The suicide of Daniel Desmond Amofah, better known as Etika, has become a hot topic a few weeks ago. As his personal belongings, and then his body, were found along the East River, more information on his mental state and prior activities were brought to light, including his membership in an organization I first heard of in an infamous series of documentaries.
His suicide was was foreshadowed by bouts of mental health issues that were seen by the public through his online activities. The popular YouTuber had lost two highly-subscribed channels due to actions that may have been spurred on by manic episodes. He has even talked in the past about his wish to be buried in front of YouTube headquarters.
There are now speculations on his mental health issues being at least partially caused by being a member of what many consider to be a cult.

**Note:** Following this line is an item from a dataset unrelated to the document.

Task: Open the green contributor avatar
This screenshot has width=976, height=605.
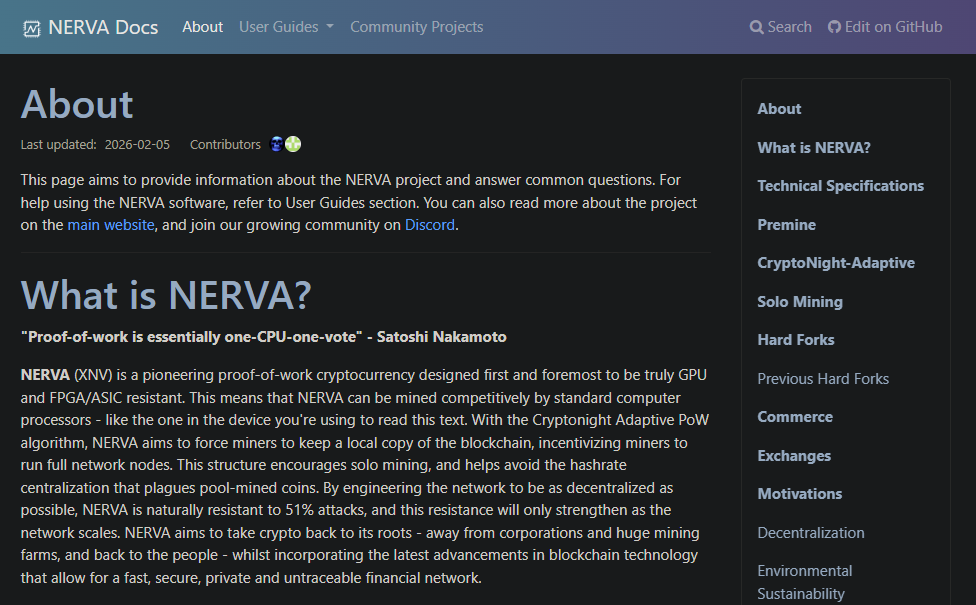Action: coord(293,144)
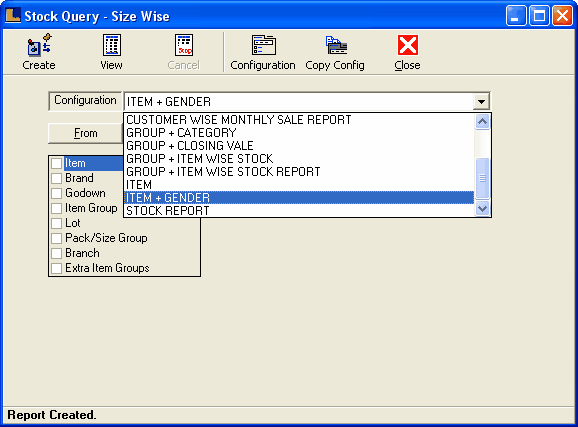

The Venus Project (That I Know)
Based in Brooklyn, the Venus Project was founded in 1995 by American futurist Jacque Fresco and his partner Roxanne Meadows. It’s a non-profit (I doubt it) organization meant to carry out Fresco’s vision of an alternative future with a new and sustainable socio-economic system.
They advocate a “resource-based economy,” which sounds like it was ripped off of a Sid Meier game. Perhaps the closest video game analogy to it is Path of Exile’s currency system, which uses crafting items as functional mediums of trade.
Their value is linked to their usefulness and rarity. It’s like how money used to be linked to the gold or silver standard before banknotes became the money itself. Since they have a common use, there’s little to no chance of inflation.
Our current monetary system of fractional reserve banking came about to address scarcity in distribution, funding of public works, etc. It’s then topped off with the US Dollar becoming the world’s primary reserve currency after a chain of events that followed the end of World War 2 and Richard Nixon’s abolishment of the gold standard.
There are many problems with it, including the elephant in the room that is inflation. In Zeitgeist Addendum, it was repeatedly emphasized it as a system based on creating debt, thus locking the masses in a perpetual state of servitude.
For a 20-something, that sounds mind-blowing. But for someone who has since dug a bit deeper into the history of money and finance, the truth is a bit more complex than that. It’s not to say that our paper money and economic system are absolutely fine, but stating that it enables modern day corporate slavery is half true and half fear-mongering with an agenda.
The Venus Project had been previously connected with the Zeitgeist Movement, founded by filmmaker Peter Joseph, who directed the Zeitgeist documentaries.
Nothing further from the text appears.